Fort Hood Shooting: What We Know About Ivan Lopez

An initial portrait of Ivan Lopez, the Iraq War veteran allegedly responsible for the mass shooting Wednesday afternoon at Fort Hood, is slowly emerging.

Texas Rep. Michael McCaul, chairman of the House Homeland Security Committee, identified Lopez, 34, as the alleged shooter following the incident. According to military officials, Lopez was a specialist assigned to the 13th Sustainment Command, a logistics and support unit at Fort Hood.

During a Thursday Senate Armed Services Committee meeting, Army Secretary John McHugh said Lopez, a native of Puerto Rico, joined the Army in June 2008. Previously, the soldier served with the Puerto Rico National Guard.

USA Today reports that, according to Army Secretary John McHugh, the soldier saw a psychologist last month and was given Ambien for a sleeping problem.

Ivan Lopez

Ivan Lopez

Lopez, his wife and their young child moved to the Killeen area, where Fort Hood is located, in February. Prior to the move, the family lived at another Texas military base, authorities said. The Quail Circle apartment Lopez lived in is approximately two miles from the military post, where authorities say he gunned down three people and wounded 16 others before committing suicide.

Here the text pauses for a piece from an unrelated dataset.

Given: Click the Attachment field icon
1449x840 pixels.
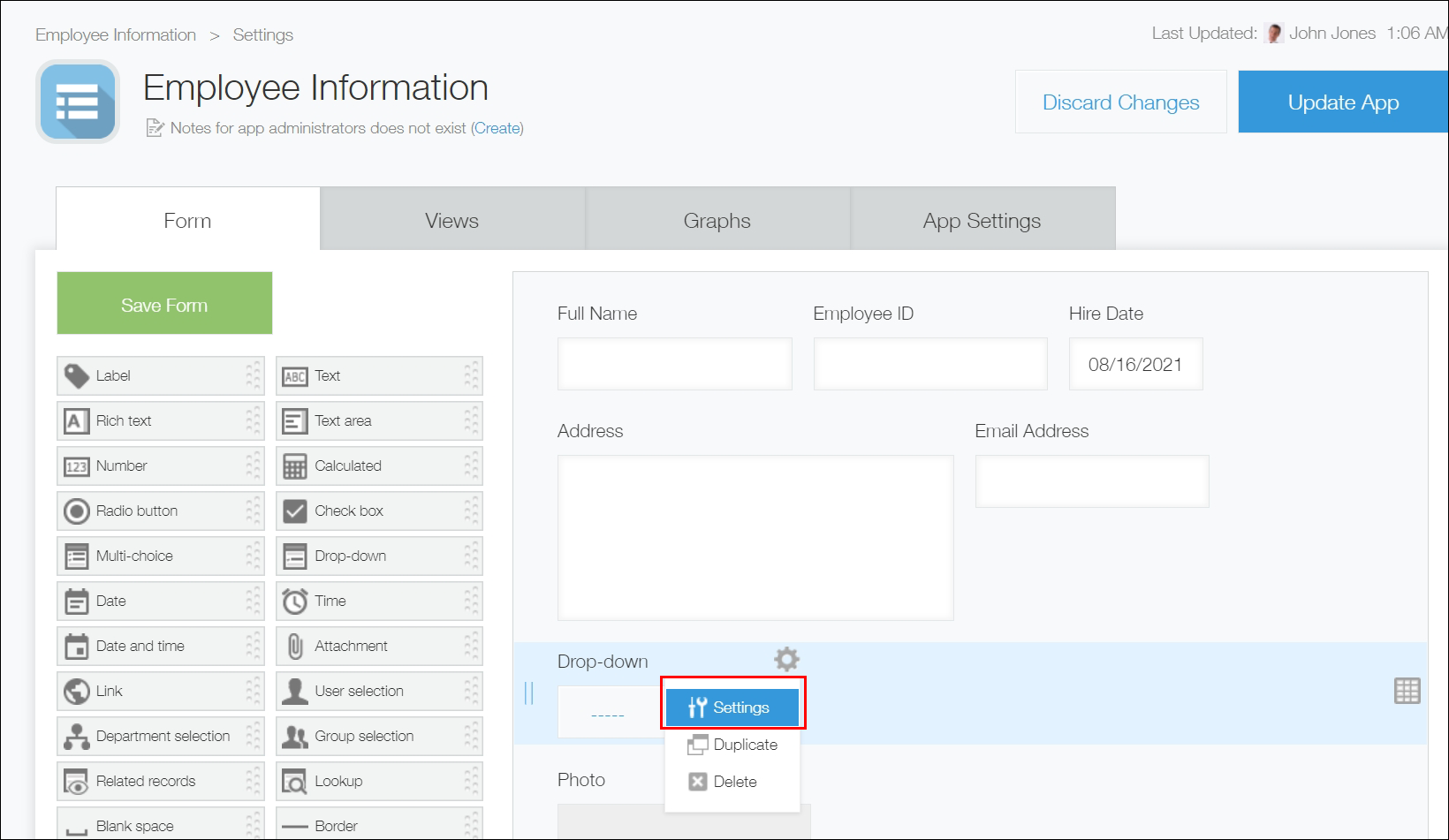Looking at the screenshot, I should tap(295, 646).
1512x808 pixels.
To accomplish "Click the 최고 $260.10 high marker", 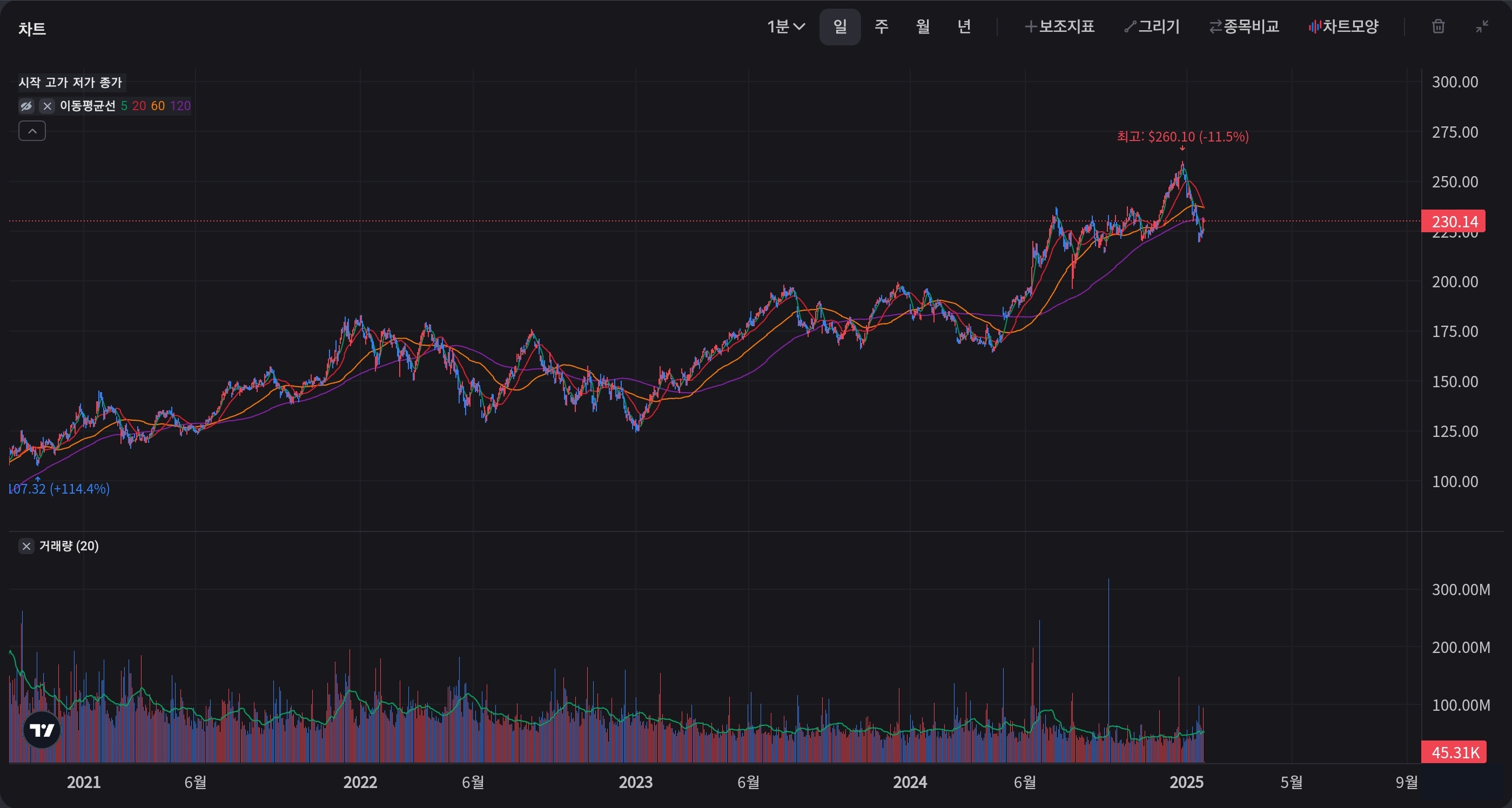I will (1182, 137).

Authorities said the shooting spree began at approximately 4 p.m., Wednesday, in a medical brigade building. The gunman shot several soldiers there before targeting additional military personnel in another building. The shooting spree ended after roughly 15 minutes when a female military police officer confronted the shooter, prompting him to turn his .45 caliber Smith & Wesson pistol on himself, military officials said.

Fort Hood is the site of the worst ever mass killing at an American military installation.

In November 2009, Nidal Malik Hasan, a U.S. Army major and psychiatrist, fatally shot 13 people and injured more than 30 others at the base before he was shot and taken into custody. Hasan, who is paralyzed from the waist down as a result of his injuries, was later found guilty of 13 counts of premeditated murder. He was sentenced to death.

"Obviously this reopens the pain of what happened at Fort Hood five years ago," President Barack Obama said in a Wednesday evening press briefing. "We are heartbroken that something like this might have happened again. I just hope everyone across the country is keeping the families and the Fort Hood community in our thoughts and our prayers."

A motive in Wednesday's shooting is not yet known, according to Lt. Gen. Mark Milley. Authorities have found no terrorist affiliations and suspect the shooter acted alone.

"We do know that this soldier had behavioral health and mental health issues and was being treated for that," Milley said at a Wednesday evening press conference.

The alleged shooter served a four-month tour of duty in Iraq in 2011, and had recently "self-reported a traumatic brain injury," Milley added.

McHugh said despite possible mental heath issues, Lopez had displayed "no sign of any likely violence either to himself or others."

According to Milley, the gunman, who was in uniform at the time of the shooting, "was not authorized to carry a concealed weapon."

A local woman, who identified herself as a neighbor, told the Times that she did not notice anything out of the ordinary when the Lopez family moved into the neighborhood last month.

"He was always smiling whenever I'd see him," Xanderia Morris told the Los Angeles Times. "The wife, she was really nice too, but she didn't speak much English."

As updates continue to trickle in, the Associated Press reports that authorities are still in the process of questioning witnesses and searching the Lopez home for computers and anything else that might shed light on a possible motive.